Take some advice on how to do it from Jason van den Brand,co-founder and CEO of online mortgage refinancing startup Lenda, which graduated from one of the planet's hottest accelerators, Silicon Valley-based 500 Startups last year. Since then the company raised its first round of funding, has been growing 40 percent month over month since December and recently passed the $40 million mark in loans financed through the platform. Here's how he says you can improve your chances for getting into a hot accelerator, as well as what you need to do if you succeed.
1. Make sure your business idea is a big one.
The bigger the better. Lenda, for example, is attacking a $10 trillion vertical-the kind of number which definitely will turn an investor's head. "Having that kind of market size behind your idea is really, really helpful, versus having an idea on the back of a napkin," he says.
2. Have a minimum viable product (MVP) in place.
You need a product that actually works. While it will never be perfect and you'll always be iterating, what you want to grow in an accelerator should be something customers are touching and giving you feedback about. "You're out there talking to your customers, trying to find out how to make that product better, and trying to find ultimate product-market fit," he says.
3. Execute to the point where you're getting traction.
You prove it with numbers. How many customers have you worked with? How many people are visiting your site? What's your revenue? Are your numbers growing month over month? "'Month over month' is the big hairy metric that all of these incubators, accelerators and VCs are looking for, so the higher that percentage of growth the better," he says.
4. Build a team.
While exceptions certainly exist, it's rare to see a solo founder going into an accelerator. At a minimum you'll need someone on the team who is a domain expert and another with strong technical skills. And it has to be a full-time gig for everyone involved. "You can't be part-time going into it, so if you have another job you're going to have to quit," he says. "If you have multiple ideas and you're not sure which one to go with, you're going to have to pick and decide and work on one."
5. Network heavily.
500 Startups states right on its website that a positive referral from mentors and founders who have already gone through the program is the best way to get noticed. It's going to be the same thing with any other accelerator out there.
6. Nail your interview.
You have applied to an accelerator and have been offered the opportunity to pitch. The best way to sell your idea is to know your business inside out, including your vision, roadmap and every kind of metric you may be asked about. "How many people have visited your site? What are the conversions through each step of the funnel? What's the cost to acquire a customer if you are using any kind of paid channels? What is an estimate of the lifetime value of your customer?" he suggests asking yourself. "You need to do a lot of the heavy lifting before you apply."

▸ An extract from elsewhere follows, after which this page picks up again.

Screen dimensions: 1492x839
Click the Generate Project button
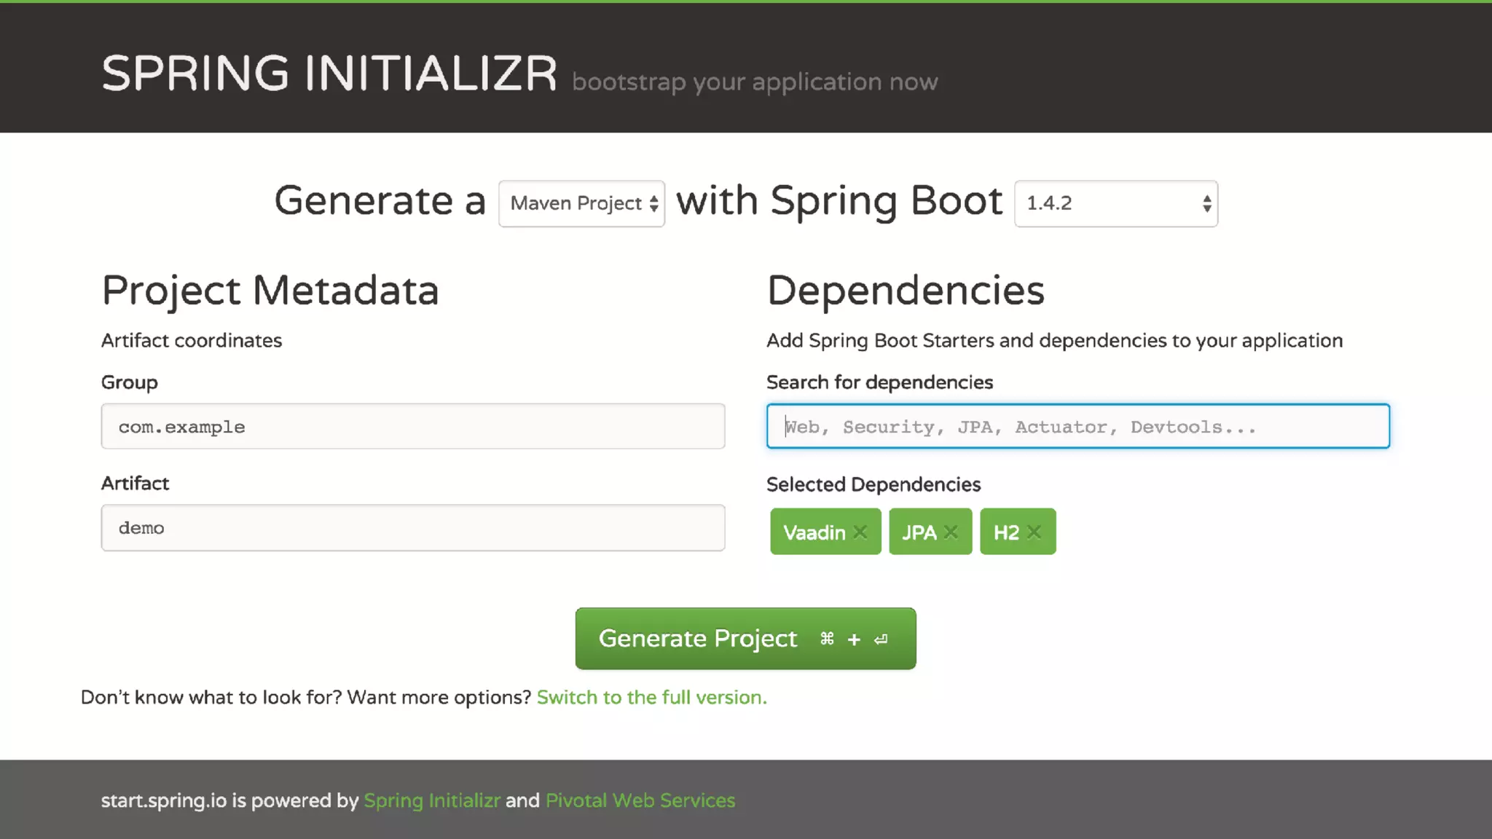tap(745, 639)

7. Once accepted, make friends within the accelerator.
The other founders and team members you will meet are incredibly bright people who possess a wealth of information and experience. Plus, these people understand the difficult and often lonely road of entrepreneurship better than anyone else.

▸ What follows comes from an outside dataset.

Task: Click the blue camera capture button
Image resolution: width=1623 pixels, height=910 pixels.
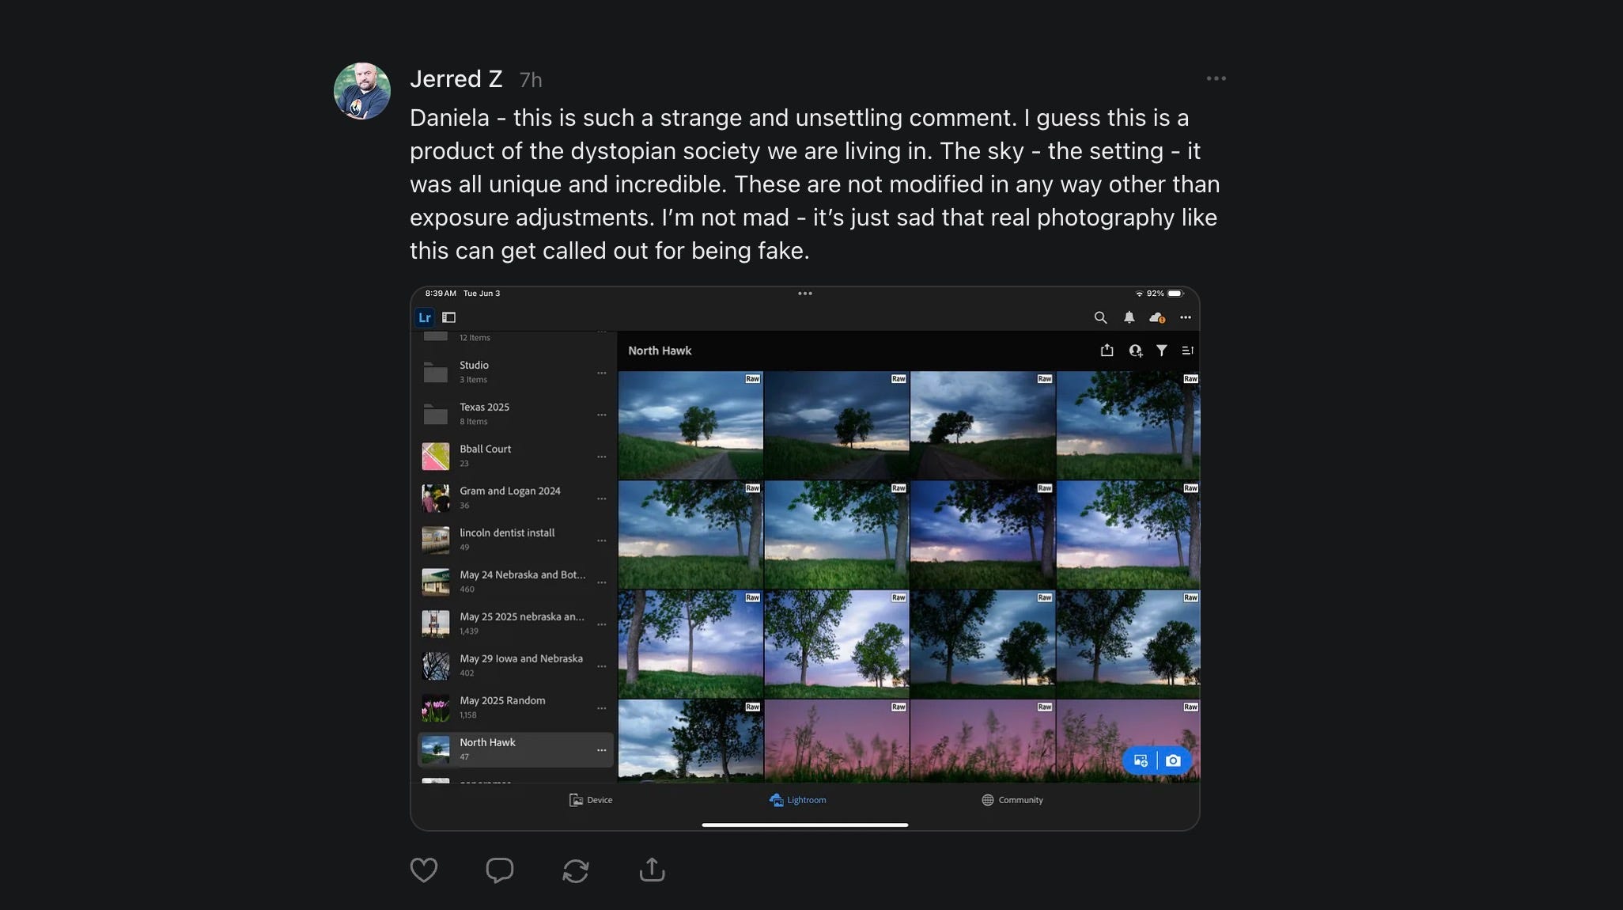Action: pos(1173,760)
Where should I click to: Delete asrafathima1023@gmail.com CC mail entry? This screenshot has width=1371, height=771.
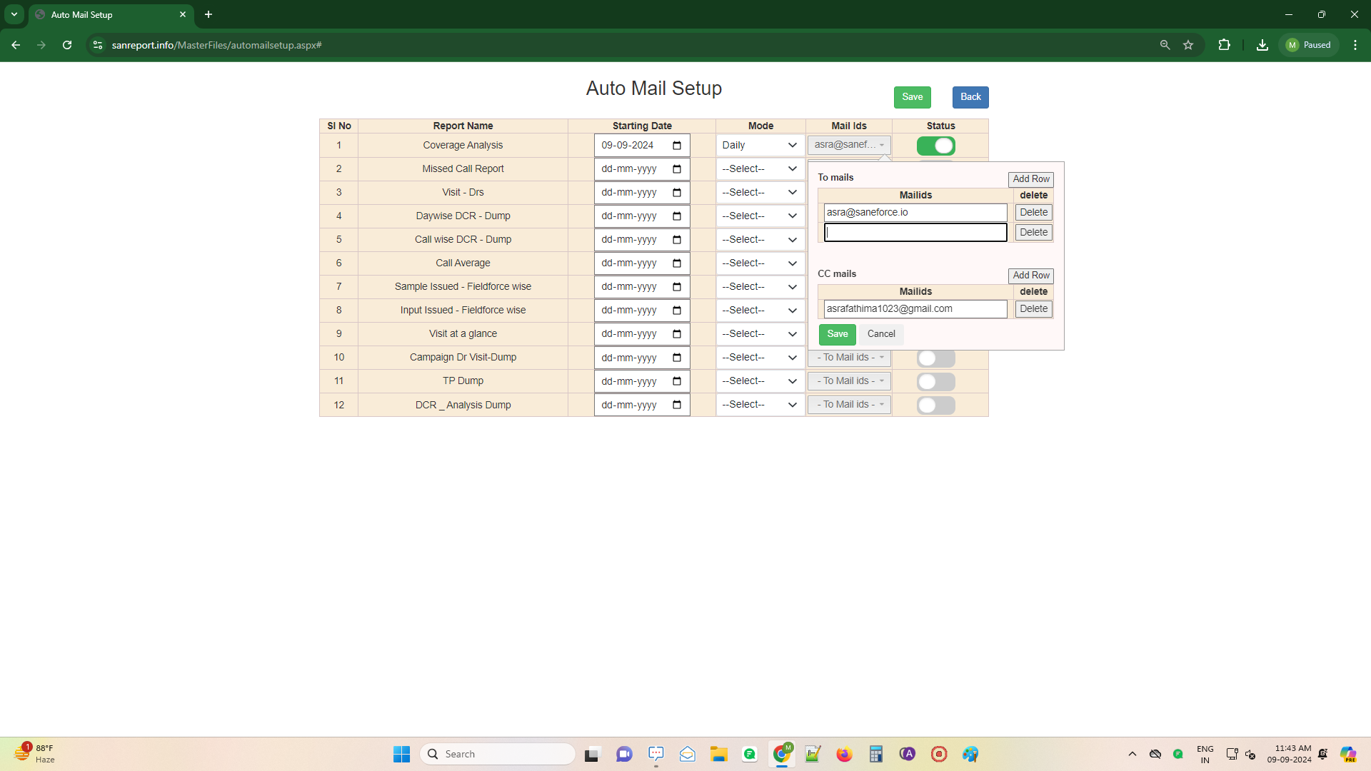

8. Be honest with yourself and everyone else.
When you tell your mentors everything about your business-even what's going wrong-they can help you fix it.
9. Prioritize growth.
You want more users and revenue every month. When your month-over-month numbers are high you're in a better position to offer excellent theatre during your demo day at the end of the program.
10. Close your fundraising round as soon as possible.
Van den Brand suggests allotting six months to complete your fundraising, but aim to do it in the first month. "Be ultra-efficient with your time and batch meetings together," he says. "Start at 9 a.m., finish at 6 p.m. and talk to six people in the same day. The faster you fundraise, the faster you can get back to building and growing."
11. Transition the CEO role.
Taking money from investors brings with it a huge fiduciary responsibility. It sounds counterintuitive, but at this point you need less hands-on time in the business and more time finding the top talent who can help you deliver.
12. Keep growing.
This is your final-and unending-responsibility. "You have keep the business growing so you can get to your next round, which will be sooner than you think," he says. "Time flies when you're building your own company."